I have been building transmissions for over 25 years and the 48 RE
transmission is definitely stronger that the 47RE as a lot of improvements have been made. However, I am not impressed. We are already seeing failures in the 48 RE's. A $7 part is going to cost you guys by the time the dust settles if you are off your OEM warranty over $2000.
As a transmission technician I have to wonder what were these guys thinking. The guys that design these transmissions are at the top of their field, you wont find any better. This is not a mistake they would make. Someone had to make the decision to engineer this change into this transmission. It is reasonable to assume that if I can for see the damage the lack of lubrication will cause these guys must also know it. .
So, why the sudden change? The existing design of this particular OEM component was not failing. Its design has been around longer than I have been building transmissions.
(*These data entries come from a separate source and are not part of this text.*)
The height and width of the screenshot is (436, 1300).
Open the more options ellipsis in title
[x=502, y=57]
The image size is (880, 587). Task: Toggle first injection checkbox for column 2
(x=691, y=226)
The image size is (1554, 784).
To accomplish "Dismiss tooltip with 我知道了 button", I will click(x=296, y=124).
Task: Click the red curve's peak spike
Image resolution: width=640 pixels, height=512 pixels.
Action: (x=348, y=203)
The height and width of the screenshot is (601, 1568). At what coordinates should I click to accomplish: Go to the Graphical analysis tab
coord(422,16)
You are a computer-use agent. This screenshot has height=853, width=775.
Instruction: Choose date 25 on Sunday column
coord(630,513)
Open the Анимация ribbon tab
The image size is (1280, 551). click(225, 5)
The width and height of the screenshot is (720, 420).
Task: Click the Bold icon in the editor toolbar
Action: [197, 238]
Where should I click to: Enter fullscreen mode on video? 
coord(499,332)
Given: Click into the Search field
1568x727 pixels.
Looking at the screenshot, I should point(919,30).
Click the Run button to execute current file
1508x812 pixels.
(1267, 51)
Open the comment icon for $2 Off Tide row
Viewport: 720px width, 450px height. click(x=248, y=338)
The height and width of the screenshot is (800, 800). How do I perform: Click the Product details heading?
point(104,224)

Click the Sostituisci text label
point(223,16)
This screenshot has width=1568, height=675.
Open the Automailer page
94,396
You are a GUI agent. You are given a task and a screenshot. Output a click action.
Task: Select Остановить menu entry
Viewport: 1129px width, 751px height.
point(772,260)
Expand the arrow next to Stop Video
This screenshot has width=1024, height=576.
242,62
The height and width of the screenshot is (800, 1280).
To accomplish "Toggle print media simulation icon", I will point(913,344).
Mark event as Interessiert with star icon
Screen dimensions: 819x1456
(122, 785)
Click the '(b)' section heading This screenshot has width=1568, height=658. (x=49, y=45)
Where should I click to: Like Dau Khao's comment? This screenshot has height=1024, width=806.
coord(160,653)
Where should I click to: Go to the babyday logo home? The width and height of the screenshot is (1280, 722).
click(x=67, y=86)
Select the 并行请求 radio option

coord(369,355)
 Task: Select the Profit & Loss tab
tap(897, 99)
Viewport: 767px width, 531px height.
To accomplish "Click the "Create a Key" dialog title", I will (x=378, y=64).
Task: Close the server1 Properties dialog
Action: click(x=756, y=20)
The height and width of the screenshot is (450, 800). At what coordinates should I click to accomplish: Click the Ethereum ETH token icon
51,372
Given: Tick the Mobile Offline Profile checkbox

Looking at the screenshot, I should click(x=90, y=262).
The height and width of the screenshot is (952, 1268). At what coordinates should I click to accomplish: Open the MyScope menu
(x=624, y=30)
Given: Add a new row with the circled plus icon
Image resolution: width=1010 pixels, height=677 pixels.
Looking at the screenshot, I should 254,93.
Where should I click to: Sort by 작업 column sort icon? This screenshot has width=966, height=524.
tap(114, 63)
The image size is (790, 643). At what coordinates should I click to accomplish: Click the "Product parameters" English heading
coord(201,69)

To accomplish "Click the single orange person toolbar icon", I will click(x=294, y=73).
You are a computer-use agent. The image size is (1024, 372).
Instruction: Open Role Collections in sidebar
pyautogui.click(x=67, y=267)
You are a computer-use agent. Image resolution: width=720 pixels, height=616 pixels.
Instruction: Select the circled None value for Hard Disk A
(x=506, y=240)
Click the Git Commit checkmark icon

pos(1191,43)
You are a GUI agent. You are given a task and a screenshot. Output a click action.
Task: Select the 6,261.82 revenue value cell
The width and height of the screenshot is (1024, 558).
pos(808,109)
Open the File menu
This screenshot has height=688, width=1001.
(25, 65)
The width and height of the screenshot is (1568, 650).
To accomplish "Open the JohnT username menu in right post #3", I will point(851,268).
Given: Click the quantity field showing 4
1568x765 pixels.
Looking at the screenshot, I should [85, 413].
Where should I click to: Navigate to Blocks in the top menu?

It makes sense that if you have a problem with a certain part of the transmission you change it. So again one has to wonder why the sudden change???
Please keep in mind this post is not intended to slam the 48RE as they have had vast improvements made to them. This is not even an expensive parts fix, the most important thing here is for the consumer to make sure that the shop and the technician doing the modification has the required expertise to fix it, or at least they are aware of it before they do the job so you have the opportunity to choose which way you wish to go.
Here is why I do not like the new design and why it is causing the damage I am seeing.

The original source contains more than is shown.